19. Voor de toepassing van artikel 13bis van de Wet LB 1964 en de daarop berustende bepalingen wordt onder auto verstaan een personenauto of bestelauto als bedoeld in artikel 3 van de Wet op de belasting van personenauto’s en motorrijwielen 1992, met uitzondering van de bestelauto die door aard of inrichting uitsluitend of nagenoeg uitsluitend geschikt blijkt te zijn voor vervoer van goederen. Eiseres heeft aan de hand van foto’s gewezen op de aard van haar werkzaamheden. Daarmee heeft zij niet aannemelijk gemaakt dat de auto’s nagenoeg uitsluitend geschikt zijn voor het vervoer van goederen. Zonder nadere onderbouwing is de stelling dat het gebruik van de auto’s door werkzaamheden met vervuilde grond aan privégebruik in de weg staat daartoe onvoldoende.

20. Nu naar het oordeel van de rechtbank sprake is van terbeschikkingstelling van auto’s aan de werknemers van eiseres en de bovengenoemde uitzonderingssituatie niet aan de orde is, rust op eiseres de last om te doen blijken dat de auto’s in de onderhavige kalenderjaren elk voor niet meer dan 500 kilometer voor privédoeleinden zijn gebruikt. Op grond van artikel 13bis van de Wet LB 1964 wordt het voordeel immers op nihil gesteld, indien uit een rittenregistratie of anderszins blijkt dat de auto’s op kalenderjaarbasis voor niet meer dan 500 kilometer voor privédoeleinden worden gebruikt.

21. Naar het oordeel van de rechtbank heeft eiseres niet doen blijken dat de auto’s op kalenderjaarbasis voor niet meer dan 500 kilometer voor privédoeleinden zijn gebruikt. De bij de nadere stukken gevoegde rittenregistratie, die eiseres kennelijk voorafgaande aan de zitting bij de rechtbank alsnog heeft opgesteld, is daartoe, zonder nadere toelichting, in ieder geval niet toereikend.

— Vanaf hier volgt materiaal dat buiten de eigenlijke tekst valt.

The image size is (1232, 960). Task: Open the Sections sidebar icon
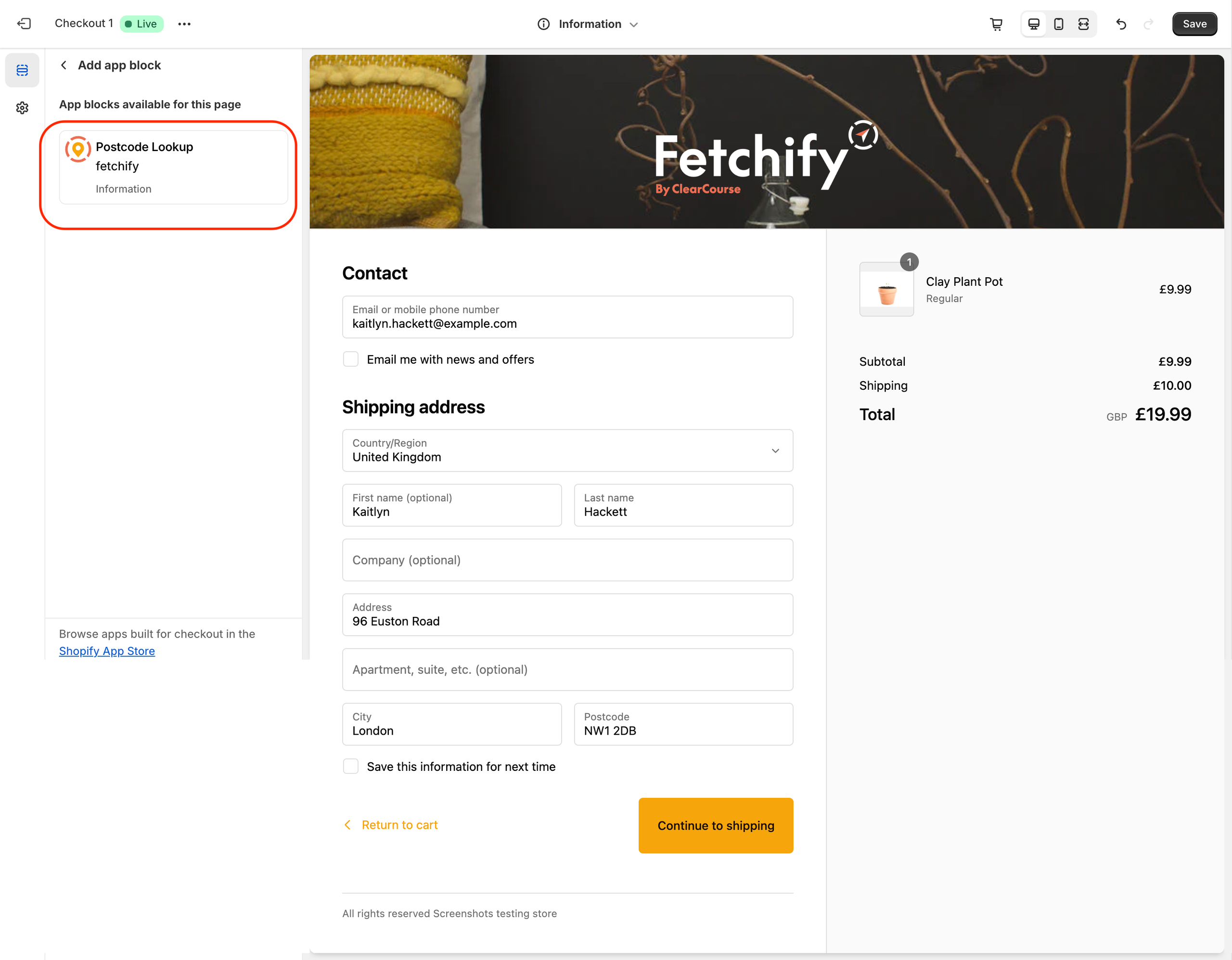[x=22, y=70]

22. Eiseres heeft ook niet anderszins doen blijken dat de auto’s op kalenderjaarbasis voor niet meer dan 500 kilometer voor privédoeleinden zijn gebruikt. Gelet hierop hebben de bijtellingen voor het privégebruik van de auto’s door verweerder over de tijdvakken 2014, 2015, 2016 naar het oordeel van de rechtbank terecht plaatsgevonden.

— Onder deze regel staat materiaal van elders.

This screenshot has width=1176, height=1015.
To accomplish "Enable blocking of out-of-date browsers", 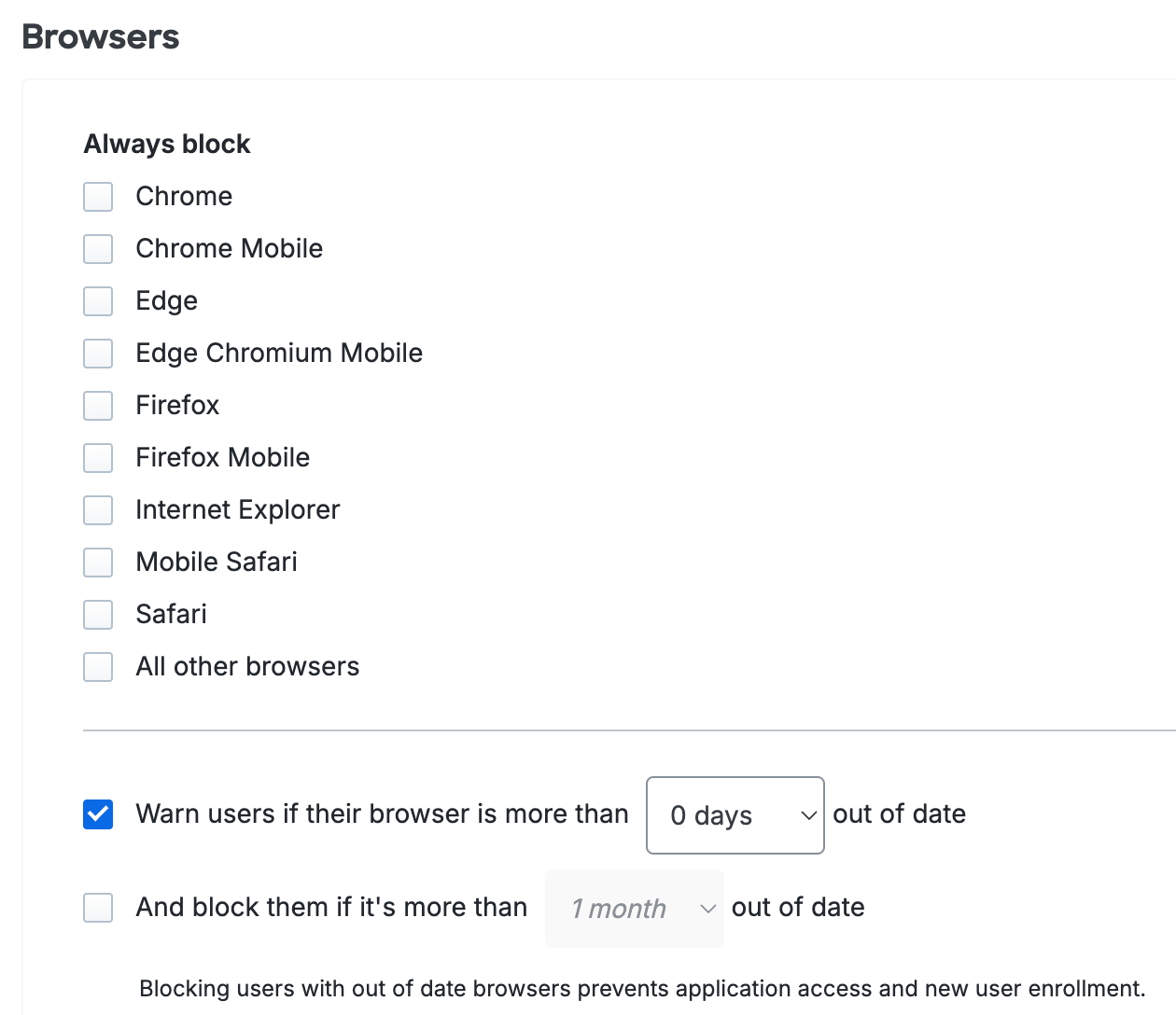I will (98, 908).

23. Nu uit de door eiseres aangedragen gegevens niet op individueel niveau valt te herleiden welke auto aan welke werknemer ter beschikking is gesteld, heeft verweerder terecht op het niveau van eiseres als inhoudingsplichtige nageheven.

24. Tegen de in rekening gebrachte belastingrente heeft eiseres geen afzonderlijke gronden aangevoerd. Gesteld noch gebleken is dat deze rente naar een onjuist bedrag of in strijd met enige regel van geschreven of ongeschreven recht in rekening is gebracht.

25. Gelet op wat hiervoor is overwogen dienen de beroepen ongegrond te worden verklaard.

Proceskosten

26. Voor een proceskostenveroordeling bestaat geen aanleiding.

Beslissing

De rechtbank verklaart de beroepen ongegrond.

Deze uitspraak is gedaan door mr. E. Kouwenhoven, rechter, in aanwezigheid van mr. T. Blauw, griffier. De beslissing is in het openbaar uitgesproken op 30 september 2019.